→ DATA:
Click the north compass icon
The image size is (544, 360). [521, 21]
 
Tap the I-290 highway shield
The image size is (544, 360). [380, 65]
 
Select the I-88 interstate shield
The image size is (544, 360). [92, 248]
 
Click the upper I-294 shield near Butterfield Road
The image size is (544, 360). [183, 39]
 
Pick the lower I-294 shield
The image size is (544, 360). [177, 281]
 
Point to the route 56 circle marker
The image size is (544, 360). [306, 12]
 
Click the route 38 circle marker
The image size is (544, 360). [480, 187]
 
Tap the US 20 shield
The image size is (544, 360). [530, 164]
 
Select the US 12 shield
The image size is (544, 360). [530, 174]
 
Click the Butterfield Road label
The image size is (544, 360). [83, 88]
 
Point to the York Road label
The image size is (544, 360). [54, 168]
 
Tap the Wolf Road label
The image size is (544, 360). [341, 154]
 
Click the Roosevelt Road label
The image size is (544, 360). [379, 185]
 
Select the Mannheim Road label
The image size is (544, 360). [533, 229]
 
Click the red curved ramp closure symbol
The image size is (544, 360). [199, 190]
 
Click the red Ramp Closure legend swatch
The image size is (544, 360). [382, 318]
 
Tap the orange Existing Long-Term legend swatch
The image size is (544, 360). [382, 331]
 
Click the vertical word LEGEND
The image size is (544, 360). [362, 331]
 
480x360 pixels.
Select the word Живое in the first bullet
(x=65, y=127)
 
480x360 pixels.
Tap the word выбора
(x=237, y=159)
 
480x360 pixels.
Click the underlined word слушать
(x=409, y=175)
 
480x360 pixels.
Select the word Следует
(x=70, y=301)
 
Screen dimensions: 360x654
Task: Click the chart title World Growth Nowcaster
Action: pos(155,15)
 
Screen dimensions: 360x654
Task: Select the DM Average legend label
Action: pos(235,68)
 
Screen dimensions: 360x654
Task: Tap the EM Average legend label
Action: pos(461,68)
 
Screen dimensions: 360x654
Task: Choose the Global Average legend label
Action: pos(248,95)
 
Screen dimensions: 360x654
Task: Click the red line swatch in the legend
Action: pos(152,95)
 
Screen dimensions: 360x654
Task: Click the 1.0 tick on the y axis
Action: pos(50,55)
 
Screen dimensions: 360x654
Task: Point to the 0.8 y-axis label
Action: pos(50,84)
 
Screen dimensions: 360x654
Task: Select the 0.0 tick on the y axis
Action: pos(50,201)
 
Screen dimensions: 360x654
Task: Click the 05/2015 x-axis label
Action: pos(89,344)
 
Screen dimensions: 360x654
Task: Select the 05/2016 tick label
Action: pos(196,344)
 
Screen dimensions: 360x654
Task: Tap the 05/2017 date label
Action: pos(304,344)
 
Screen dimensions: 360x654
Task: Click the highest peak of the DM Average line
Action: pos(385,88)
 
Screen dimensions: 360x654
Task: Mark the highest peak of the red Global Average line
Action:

→ EXERCISE DESCRIPTION: Identify every line in the data above that contains the string "peak", and copy each of those lines in full. Matching is case-sensitive.

→ FULL SOLUTION:
Task: Click the highest peak of the DM Average line
Task: Mark the highest peak of the red Global Average line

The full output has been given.